И оба они, Достоевский и его герой, в унисон восклицали: «Однако ж покамест это возможно!» — и одинаково радовались, замечая, что в моменты такого напряженного труда вырабатывается какое-то особенное раздражение нервов; «…я яснее соображаю, живее и глубже чувствую, и даже слог мне вполне подчиняется», — доверчиво сообщал герой романа своей возлюбленной.
Собственно экспериментальная часть пути героя — сочинителя, художественно исследованная Достоевским, упиралась в роковой для всякого литератора вопрос, вынужденно вставший перед совсем молодым Иваном Петровичем: «Дело все-таки кончилось тем, что я — вот засел теперь в больнице и, кажется, скоро умру. А коли скоро умру, то к чему бы, кажется, и писать записки?» Иван Петрович, получивший вместе с «Бедными людьми» особый дар — видеть свою и чужую жизнь как еще не использованный сюжет, первым держал ответ. «Вспоминается мне невольно и беспрерывно весь этот тяжелый, последний год моей жизни. Хочу теперь всё записать, и, если б я не изобрел себе этого занятия, мне кажется, я бы умер с тоски».
Но Иван Петрович, «засевший в больнице», умирал не с тоски, а от дурного, чахоточного кашля, полученного в сырой и холодной комнате «от жильцов»; литературная карьера с гипотетическим камергерством и итальянскими путешествиями пролетала мимо него, а сочинительство, если учесть побудительные мотивы в виде «свободы и денег», которыми бредил неудачливый литератор в хорошие времена, теперь теряло всякий смысл.
Между тем Иван Петрович продолжал: «Все эти прошедшие впечатления волнуют иногда меня до боли, до муки. Под пером они примут характер более успокоительный, более стройный; менее будут походить на бред, на кошмар. Так мне кажется. Один механизм письма чего стоит: он успокоит, расхолодит, расшевелит во мне прежние авторские привычки, обратит мои воспоминания и больные мечты в дело, в занятие…»
Эпилог «Униженных и оскорбленных» имел красноречивый подзаголовок: «Последние воспоминания». Иван Петрович, уже с сильной болью в спине и груди, признавался Наташе Ихменевой, что не может сравнивать себя с литератором С., пишущим по одной повести в два года, и с литератором N., который за десять лет один роман написал. «Они обеспечены и пишут не на срок; а я почтовая кляча!» Впереди его ждали болезнь, больничная койка и — «Записки», которые безнадежно опоздали в смысле табакерок, денежных пособий, посольских должностей и всего прочего, что приносит иным счастливцам удавшееся литературное поприще.

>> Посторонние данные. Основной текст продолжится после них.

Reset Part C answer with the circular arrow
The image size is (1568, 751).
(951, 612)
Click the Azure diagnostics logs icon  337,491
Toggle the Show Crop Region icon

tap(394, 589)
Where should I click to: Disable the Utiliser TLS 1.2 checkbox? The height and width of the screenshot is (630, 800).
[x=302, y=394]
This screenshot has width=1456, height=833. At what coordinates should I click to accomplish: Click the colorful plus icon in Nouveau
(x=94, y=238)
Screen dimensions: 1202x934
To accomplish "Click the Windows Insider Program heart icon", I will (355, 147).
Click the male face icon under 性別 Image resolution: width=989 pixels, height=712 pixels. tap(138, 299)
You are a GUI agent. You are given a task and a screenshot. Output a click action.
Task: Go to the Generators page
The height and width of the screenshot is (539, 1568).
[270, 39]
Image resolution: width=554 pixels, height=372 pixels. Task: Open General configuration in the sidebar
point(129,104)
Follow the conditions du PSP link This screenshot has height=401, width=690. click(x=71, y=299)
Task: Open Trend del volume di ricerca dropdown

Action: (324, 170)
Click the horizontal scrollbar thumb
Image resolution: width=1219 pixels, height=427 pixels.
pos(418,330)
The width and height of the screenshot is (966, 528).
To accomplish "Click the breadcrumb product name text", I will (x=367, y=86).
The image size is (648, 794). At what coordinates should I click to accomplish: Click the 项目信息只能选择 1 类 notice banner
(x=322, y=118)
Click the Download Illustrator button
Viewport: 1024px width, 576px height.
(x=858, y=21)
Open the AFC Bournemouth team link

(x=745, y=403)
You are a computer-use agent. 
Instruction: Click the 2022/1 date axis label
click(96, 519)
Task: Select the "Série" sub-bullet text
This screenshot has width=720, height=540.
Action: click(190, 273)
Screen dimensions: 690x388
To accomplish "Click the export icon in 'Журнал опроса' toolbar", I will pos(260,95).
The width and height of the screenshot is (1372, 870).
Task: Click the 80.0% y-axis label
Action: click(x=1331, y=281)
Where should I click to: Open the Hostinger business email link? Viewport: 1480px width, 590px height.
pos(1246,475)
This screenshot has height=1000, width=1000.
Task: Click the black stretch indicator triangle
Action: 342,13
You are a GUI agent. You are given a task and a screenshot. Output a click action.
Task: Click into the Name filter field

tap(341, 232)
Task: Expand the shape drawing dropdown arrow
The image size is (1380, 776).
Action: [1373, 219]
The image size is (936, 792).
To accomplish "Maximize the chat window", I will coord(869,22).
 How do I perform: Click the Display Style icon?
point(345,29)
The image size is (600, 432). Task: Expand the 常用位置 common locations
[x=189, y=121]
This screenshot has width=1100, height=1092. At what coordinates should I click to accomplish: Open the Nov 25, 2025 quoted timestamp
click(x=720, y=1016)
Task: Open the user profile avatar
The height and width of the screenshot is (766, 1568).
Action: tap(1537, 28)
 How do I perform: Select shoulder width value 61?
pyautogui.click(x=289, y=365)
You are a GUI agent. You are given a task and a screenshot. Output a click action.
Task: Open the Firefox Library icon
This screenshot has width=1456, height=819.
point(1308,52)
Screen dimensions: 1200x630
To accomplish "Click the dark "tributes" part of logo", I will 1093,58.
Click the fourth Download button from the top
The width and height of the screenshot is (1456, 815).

Теперь литература как дело и профессия не только не представлялась карьерой, но и вообще освобождалась от желаний, посторонних «механизму писания». Оказывалось, что сочинительство — занятие самодостаточное и в этом смысле является целью, а не средством. Даже в том случае, когда оно не сулило ни славы, ни денег, ни почестей, для человека призванного это было равносильно счастливому и спасительному дару. В случае же Ивана Петровича «припоминание и записывание» наполнялись еще и особым предсмертным бескорыстием, смиренной поэзией конца. На вопрос: «Коли скоро умру, к чему записки?» — литератор, принимаясь за дело, отвечал: «Я хорошо выдумал. К тому ж и наследство фельдшеру; хоть окна облепит моими записками, когда будет зимние рамы вставлять».
И все же это был эксперимент, смертельно опасный не столько для героя, сколько для автора романа. Вывести на страницах своего журнала литературного двойника и дать ему самостоятельное имя, подарив при этом и свою первую славу, и свой первый роман, и свои писательские привычки, и свою манеру работать (Иван Петрович даже по комнате ходил взад и вперед, как Достоевский, когда придумывал новые повести), а затем повернуть сюжет так, чтобы герой — сочинитель, надорвавший здоровье черным поденным трудом, писал «Записки» (то есть роман «Униженные и оскорбленные») как предсмертный текст, мог только литератор беспредельного риска.